The previous poster is alleging BTC is being "pumped" by tether because tether is collateralizing their coin by buying BTC. I'm pointing out that they also buy USD yet nobody is complaining that USD is being pumped.

If you buy a stablecoin, the hope is that the stablecoin is tied to an actual dollar (or whatever it is supposed to represent). This means if you buy $1 in tether, tether should buy $1 USD on the open market, put it in a vault, and wait until somebody else comes back to sell that dollar back to Tether. But you can buy other stuff too, other assets, which when you start managing large amounts of money is important for risk management. Plus they can make some returns that way. Some stablecoins pass the returns on to people who hold the stablecoin. Generally, these stablecoins are collapses waiting to happen for these and many other reasons.

[–] makeasnek@lemmy.ml -5 points 9 months ago* (last edited 9 months ago) (3 children)

The whole idea behind IOG is to build the Cardano to the point it can become an independent, self-sustaining and self-developing thing.

So weird how proof-of-work currencies like Bitcoin were able to do that without making a centralized governance structure which promised to hand over the keys later.

yes TWO mining pools control more than half of the Bitcoins block production

Mining pools have been getting more distributed the last few years thanks to some network upgrades. Pools relay the results of mining, they don't do the actual mining, they have no hashpower. In the past, pools have tried to censor transactions, and seen their pool get abandoned by the entire network. They couldn't censor them of course, they could only temporarily delay them. Pools have no power. They can't double-spend or 51% attack because nearly all of the BTC they acquire flows right back to miners. They can't afford the cost of a 51% attack more than any other entity or nation-state. They can't spend money which isn't theirs, even if they could do a 51% attack. If you look at hashpower instead of pools, you will see it's much more decentralized.

Actually, in Cardano, the rich don’t really get richer because every single holder no matter how small gets rewards proportional to their holdings (if they stake or delegate, which is risk free and no locking unlike Ethereum and Solana garbage PoS).

Portion of a data file:
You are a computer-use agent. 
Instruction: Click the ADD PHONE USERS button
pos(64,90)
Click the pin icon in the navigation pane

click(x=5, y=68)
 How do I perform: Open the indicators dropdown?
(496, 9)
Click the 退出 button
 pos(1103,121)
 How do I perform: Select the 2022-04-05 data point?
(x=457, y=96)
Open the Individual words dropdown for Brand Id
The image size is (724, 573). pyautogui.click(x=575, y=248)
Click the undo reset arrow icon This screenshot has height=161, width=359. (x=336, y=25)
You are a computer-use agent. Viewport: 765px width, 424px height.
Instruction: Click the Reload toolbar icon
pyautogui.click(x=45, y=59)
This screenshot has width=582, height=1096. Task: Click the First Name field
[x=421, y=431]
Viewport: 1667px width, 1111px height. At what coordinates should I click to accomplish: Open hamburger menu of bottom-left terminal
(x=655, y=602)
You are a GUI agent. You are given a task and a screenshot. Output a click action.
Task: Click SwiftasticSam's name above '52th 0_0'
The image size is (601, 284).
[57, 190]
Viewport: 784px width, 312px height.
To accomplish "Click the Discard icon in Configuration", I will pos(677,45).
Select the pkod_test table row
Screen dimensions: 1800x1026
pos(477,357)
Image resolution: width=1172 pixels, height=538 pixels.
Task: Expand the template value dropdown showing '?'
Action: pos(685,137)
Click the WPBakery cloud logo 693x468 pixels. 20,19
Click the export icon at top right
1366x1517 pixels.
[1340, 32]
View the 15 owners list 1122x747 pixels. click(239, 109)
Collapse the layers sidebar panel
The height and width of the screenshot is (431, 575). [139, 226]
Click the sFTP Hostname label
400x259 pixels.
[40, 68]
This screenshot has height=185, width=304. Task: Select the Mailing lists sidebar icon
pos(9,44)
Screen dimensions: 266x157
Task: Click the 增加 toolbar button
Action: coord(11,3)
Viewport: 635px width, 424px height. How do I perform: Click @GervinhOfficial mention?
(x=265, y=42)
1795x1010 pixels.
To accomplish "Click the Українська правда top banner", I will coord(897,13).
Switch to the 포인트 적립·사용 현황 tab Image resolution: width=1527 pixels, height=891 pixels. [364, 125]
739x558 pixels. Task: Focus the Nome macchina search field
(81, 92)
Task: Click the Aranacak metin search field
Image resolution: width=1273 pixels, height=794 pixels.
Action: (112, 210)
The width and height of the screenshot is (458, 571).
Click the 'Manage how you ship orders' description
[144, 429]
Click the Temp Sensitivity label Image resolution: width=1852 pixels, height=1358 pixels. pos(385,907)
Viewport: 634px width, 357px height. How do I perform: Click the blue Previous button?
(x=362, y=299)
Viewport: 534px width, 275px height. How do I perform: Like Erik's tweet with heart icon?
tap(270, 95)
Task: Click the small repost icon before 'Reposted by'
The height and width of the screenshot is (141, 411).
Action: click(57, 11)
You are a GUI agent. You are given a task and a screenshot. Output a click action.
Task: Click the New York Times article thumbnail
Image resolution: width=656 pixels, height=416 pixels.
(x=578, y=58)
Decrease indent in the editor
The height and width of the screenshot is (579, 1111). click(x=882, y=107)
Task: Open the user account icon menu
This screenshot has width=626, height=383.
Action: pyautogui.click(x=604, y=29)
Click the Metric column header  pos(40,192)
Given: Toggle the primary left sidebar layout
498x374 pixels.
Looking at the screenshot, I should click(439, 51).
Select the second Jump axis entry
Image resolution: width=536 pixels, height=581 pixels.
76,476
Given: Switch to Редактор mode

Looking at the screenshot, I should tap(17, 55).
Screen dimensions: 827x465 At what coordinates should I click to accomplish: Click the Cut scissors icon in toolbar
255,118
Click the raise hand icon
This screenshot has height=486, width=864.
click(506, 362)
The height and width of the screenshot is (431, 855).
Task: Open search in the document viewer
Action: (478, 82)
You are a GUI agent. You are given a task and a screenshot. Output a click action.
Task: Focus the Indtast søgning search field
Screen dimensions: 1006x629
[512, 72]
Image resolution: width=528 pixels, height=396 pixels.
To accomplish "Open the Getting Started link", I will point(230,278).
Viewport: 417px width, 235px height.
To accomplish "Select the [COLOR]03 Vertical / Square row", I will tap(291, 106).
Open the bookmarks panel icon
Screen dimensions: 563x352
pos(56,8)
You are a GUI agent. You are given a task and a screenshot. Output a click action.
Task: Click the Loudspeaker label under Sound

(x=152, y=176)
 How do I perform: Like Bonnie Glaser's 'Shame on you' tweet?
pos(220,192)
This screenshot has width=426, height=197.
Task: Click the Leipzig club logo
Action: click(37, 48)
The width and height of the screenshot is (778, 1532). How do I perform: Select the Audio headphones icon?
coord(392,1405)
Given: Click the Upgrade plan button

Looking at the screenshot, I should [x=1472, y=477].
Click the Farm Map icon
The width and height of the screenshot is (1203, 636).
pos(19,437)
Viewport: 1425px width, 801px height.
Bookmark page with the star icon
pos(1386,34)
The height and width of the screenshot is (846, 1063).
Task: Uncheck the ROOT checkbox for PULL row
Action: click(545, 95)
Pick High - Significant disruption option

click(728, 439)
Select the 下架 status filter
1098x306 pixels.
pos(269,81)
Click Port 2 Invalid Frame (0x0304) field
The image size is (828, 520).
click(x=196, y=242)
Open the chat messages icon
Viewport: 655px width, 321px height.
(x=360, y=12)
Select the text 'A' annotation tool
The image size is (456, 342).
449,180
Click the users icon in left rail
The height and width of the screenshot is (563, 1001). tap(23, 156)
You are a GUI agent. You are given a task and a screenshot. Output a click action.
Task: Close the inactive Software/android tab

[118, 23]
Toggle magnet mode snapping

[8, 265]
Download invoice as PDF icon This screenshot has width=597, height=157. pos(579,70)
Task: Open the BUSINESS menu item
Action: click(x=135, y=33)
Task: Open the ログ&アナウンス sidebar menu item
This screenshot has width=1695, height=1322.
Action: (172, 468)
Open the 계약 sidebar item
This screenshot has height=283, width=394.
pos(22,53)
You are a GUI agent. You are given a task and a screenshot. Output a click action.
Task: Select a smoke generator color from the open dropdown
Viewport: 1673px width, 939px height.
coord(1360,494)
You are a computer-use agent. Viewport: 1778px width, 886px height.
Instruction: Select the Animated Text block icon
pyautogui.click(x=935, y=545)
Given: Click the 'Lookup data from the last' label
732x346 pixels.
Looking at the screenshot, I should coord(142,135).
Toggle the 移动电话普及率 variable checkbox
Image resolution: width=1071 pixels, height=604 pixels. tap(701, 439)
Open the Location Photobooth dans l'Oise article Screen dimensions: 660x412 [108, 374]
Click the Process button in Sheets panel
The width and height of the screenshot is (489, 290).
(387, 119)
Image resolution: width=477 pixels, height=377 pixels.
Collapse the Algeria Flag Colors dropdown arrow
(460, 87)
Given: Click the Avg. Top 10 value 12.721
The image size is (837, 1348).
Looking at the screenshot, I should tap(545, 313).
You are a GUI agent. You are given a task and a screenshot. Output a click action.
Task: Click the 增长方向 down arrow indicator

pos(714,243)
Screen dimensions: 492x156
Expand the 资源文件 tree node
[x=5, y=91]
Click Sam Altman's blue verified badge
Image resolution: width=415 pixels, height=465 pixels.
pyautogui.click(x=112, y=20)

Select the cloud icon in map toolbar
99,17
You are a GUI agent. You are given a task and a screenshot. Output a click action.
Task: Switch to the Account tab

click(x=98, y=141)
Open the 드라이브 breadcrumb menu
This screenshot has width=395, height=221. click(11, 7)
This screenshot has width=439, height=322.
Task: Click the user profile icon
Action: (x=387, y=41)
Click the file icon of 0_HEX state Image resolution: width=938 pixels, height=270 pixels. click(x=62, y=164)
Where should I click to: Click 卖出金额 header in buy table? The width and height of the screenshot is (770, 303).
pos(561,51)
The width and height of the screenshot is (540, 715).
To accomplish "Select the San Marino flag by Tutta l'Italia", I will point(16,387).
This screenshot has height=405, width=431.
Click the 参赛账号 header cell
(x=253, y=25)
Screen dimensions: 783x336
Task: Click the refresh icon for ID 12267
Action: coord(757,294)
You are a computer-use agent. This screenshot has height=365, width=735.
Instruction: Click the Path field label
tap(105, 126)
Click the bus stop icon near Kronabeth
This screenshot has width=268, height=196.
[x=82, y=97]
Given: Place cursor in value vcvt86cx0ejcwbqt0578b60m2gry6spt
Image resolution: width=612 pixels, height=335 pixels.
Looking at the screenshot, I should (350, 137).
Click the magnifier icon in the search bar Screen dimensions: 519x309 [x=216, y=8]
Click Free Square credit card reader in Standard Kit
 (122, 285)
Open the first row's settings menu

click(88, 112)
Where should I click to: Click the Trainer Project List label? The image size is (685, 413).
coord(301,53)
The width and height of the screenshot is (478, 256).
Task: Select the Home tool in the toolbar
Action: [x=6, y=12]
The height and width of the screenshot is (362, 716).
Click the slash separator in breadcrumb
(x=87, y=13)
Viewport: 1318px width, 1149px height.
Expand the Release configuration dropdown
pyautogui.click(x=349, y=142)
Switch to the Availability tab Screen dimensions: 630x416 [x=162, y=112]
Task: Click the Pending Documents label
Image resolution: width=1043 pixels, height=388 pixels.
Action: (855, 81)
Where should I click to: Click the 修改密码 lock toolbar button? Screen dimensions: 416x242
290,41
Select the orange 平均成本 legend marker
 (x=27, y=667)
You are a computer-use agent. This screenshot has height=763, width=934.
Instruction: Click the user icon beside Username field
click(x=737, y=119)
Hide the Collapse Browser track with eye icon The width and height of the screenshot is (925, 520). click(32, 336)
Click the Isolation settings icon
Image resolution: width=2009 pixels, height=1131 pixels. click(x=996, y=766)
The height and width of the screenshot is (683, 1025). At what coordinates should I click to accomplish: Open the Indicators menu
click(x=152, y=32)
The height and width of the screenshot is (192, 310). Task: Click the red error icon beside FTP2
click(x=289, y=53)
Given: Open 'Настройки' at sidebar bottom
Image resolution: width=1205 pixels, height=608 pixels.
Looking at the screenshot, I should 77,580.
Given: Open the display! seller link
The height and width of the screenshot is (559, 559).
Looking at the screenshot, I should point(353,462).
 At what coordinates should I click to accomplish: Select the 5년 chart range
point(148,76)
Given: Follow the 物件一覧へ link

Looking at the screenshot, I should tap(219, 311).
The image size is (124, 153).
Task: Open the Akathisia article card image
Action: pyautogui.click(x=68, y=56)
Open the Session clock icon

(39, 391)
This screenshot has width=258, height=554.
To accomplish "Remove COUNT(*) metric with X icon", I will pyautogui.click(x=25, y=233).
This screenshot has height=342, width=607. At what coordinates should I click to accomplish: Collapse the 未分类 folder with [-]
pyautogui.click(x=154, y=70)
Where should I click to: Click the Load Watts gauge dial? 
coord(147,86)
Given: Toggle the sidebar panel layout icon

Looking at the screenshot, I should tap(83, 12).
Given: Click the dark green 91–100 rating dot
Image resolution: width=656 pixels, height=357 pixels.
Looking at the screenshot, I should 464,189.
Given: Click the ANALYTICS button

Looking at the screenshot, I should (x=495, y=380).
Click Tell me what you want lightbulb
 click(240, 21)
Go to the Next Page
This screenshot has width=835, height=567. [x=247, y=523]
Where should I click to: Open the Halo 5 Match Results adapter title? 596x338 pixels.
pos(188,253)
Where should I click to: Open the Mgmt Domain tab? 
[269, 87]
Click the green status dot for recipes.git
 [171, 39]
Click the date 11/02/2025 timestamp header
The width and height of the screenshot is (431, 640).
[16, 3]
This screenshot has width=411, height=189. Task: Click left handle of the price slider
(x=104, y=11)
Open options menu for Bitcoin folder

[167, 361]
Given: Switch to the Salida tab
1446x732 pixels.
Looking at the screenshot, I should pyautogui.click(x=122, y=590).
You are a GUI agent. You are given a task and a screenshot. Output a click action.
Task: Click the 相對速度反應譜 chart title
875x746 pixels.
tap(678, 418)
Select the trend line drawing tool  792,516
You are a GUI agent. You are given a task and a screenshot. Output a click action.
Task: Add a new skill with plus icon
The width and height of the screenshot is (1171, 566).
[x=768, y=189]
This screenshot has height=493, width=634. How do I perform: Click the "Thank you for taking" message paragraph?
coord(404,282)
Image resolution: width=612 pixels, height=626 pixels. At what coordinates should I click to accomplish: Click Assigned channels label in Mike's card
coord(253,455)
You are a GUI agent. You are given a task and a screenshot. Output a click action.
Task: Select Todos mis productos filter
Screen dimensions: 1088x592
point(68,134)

Task instructions:
In the cryptocurrency discussion, reproduce word for word the passage from "If you buy a" to "many other reasons.".

Result of this exercise:
If you buy a stablecoin, the hope is that the stablecoin is tied to an actual dollar (or whatever it is supposed to represent). This means if you buy $1 in tether, tether should buy $1 USD on the open market, put it in a vault, and wait until somebody else comes back to sell that dollar back to Tether. But you can buy other stuff too, other assets, which when you start managing large amounts of money is important for risk management. Plus they can make some returns that way. Some stablecoins pass the returns on to people who hold the stablecoin. Generally, these stablecoins are collapses waiting to happen for these and many other reasons.